Exercise objective | Render the data from the line containing "This screenshot has width=640, height=480." up to and including the line containing "coordinates (450, 708)." as a Markdown table with the columns Row and Line, giving each non-blank line a number and leaving out blank lines.

Data section |

*-*-*

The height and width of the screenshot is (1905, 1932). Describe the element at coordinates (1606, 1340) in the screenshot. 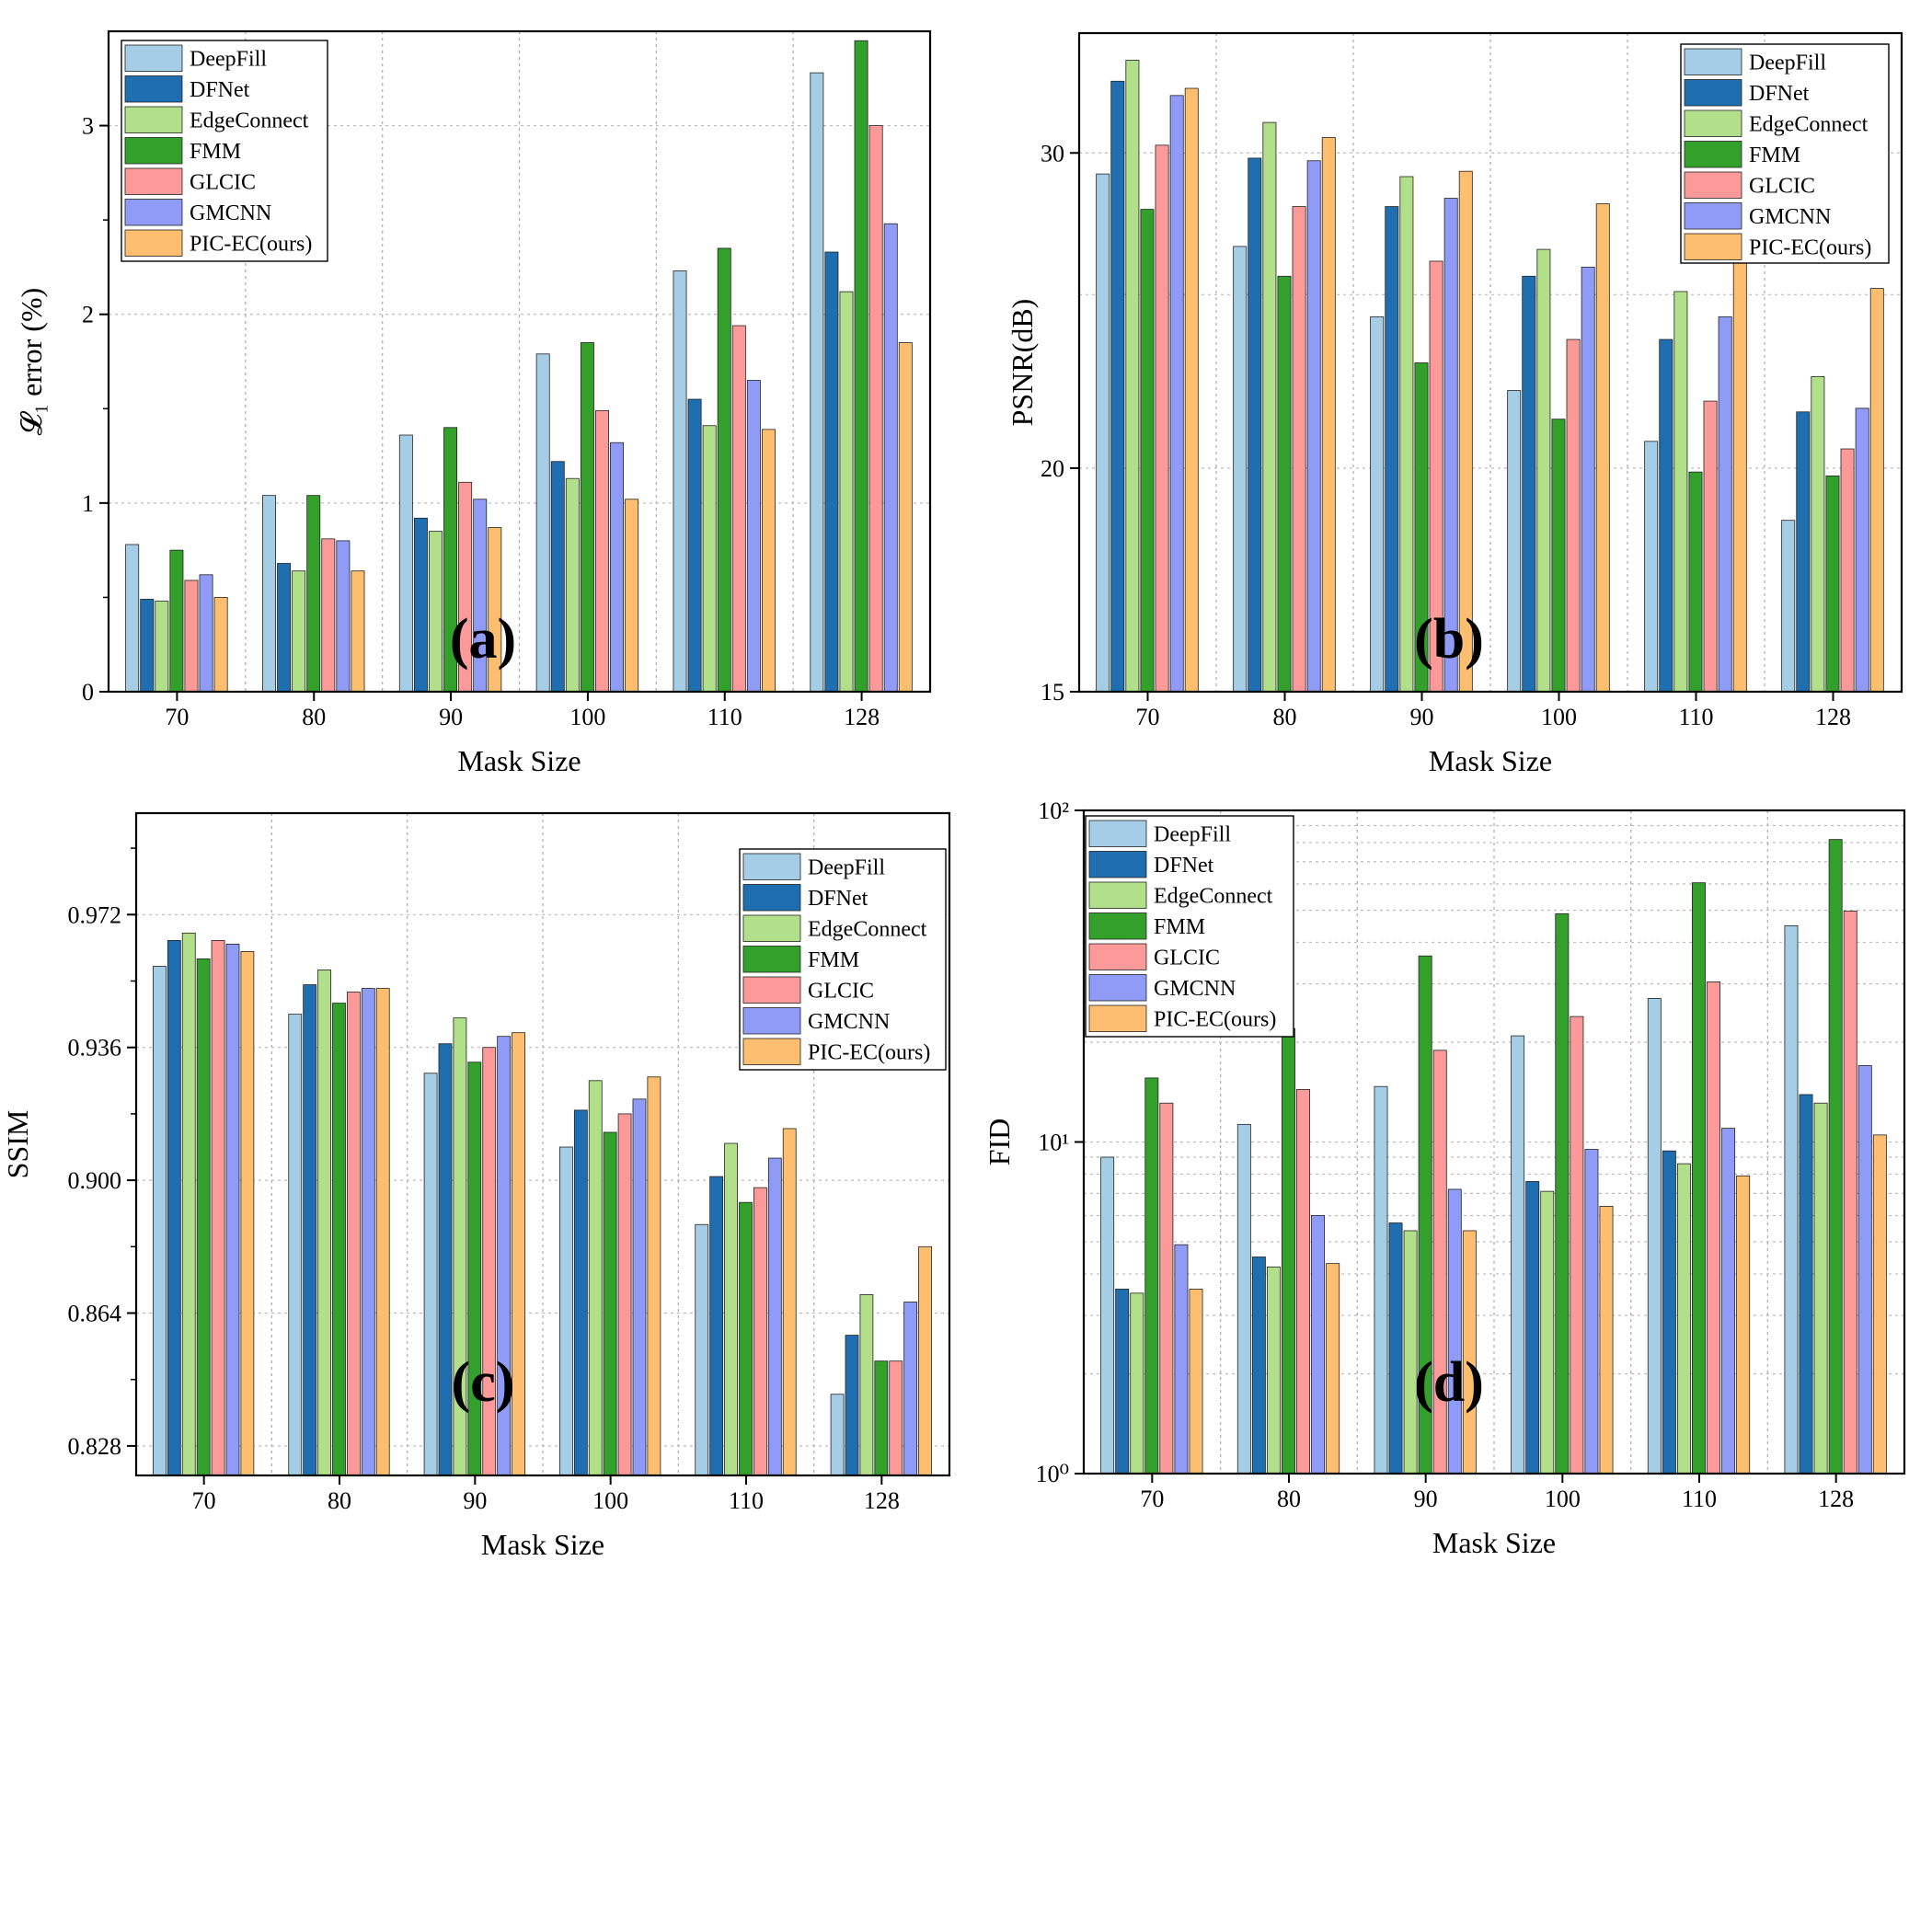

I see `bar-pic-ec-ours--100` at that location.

*-*-*

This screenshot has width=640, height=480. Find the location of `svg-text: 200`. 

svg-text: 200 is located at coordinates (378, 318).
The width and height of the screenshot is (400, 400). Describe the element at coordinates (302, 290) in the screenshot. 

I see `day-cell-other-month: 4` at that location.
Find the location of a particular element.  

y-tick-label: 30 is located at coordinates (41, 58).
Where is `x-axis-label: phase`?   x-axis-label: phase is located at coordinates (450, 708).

*-*-*

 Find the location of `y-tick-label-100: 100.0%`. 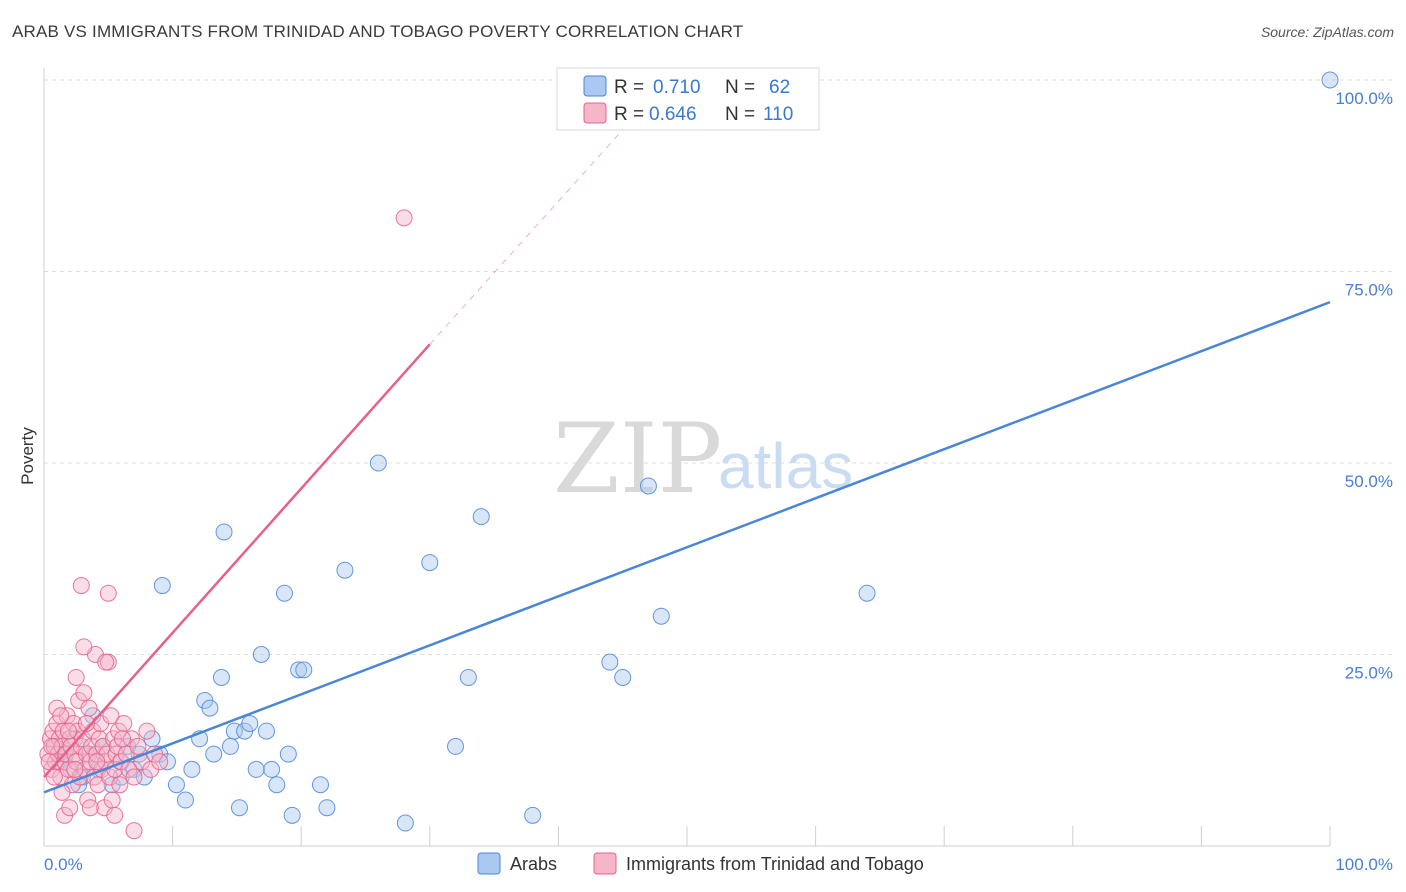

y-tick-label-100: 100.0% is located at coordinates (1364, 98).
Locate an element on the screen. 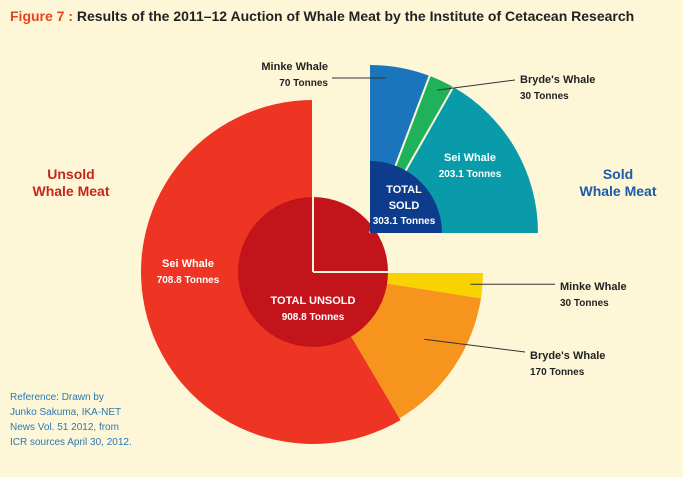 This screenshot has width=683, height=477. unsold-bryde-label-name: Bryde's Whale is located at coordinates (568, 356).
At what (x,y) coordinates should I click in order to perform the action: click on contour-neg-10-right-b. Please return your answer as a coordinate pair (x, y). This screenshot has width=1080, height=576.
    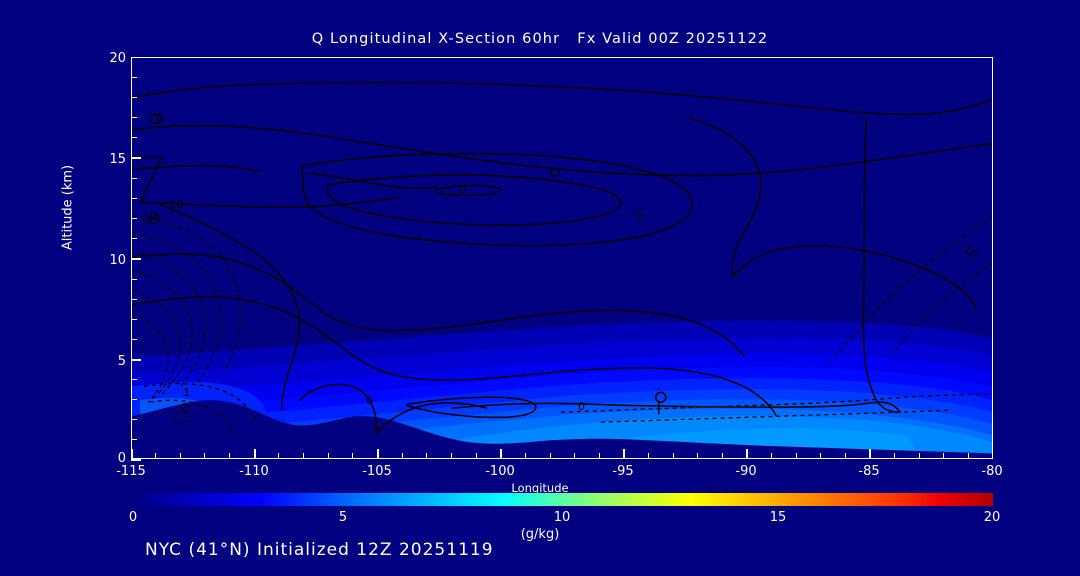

*-*-*

Finished exercise |
| Row | Line |
|---|---|
| 1 | This screenshot has width=640, height=480. Find the location of `svg-text: 200`.  |
| 2 | svg-text: 200 is located at coordinates (378, 318). |
| 3 | The width and height of the screenshot is (400, 400). Describe the element at coordinates (302, 290) in the screenshot.  |
| 4 | I see `day-cell-other-month: 4` at that location. |
| 5 | Find the location of a particular element.   |
| 6 | y-tick-label: 30 is located at coordinates (41, 58). |
| 7 | Where is `x-axis-label: phase`?   x-axis-label: phase is located at coordinates (450, 708). |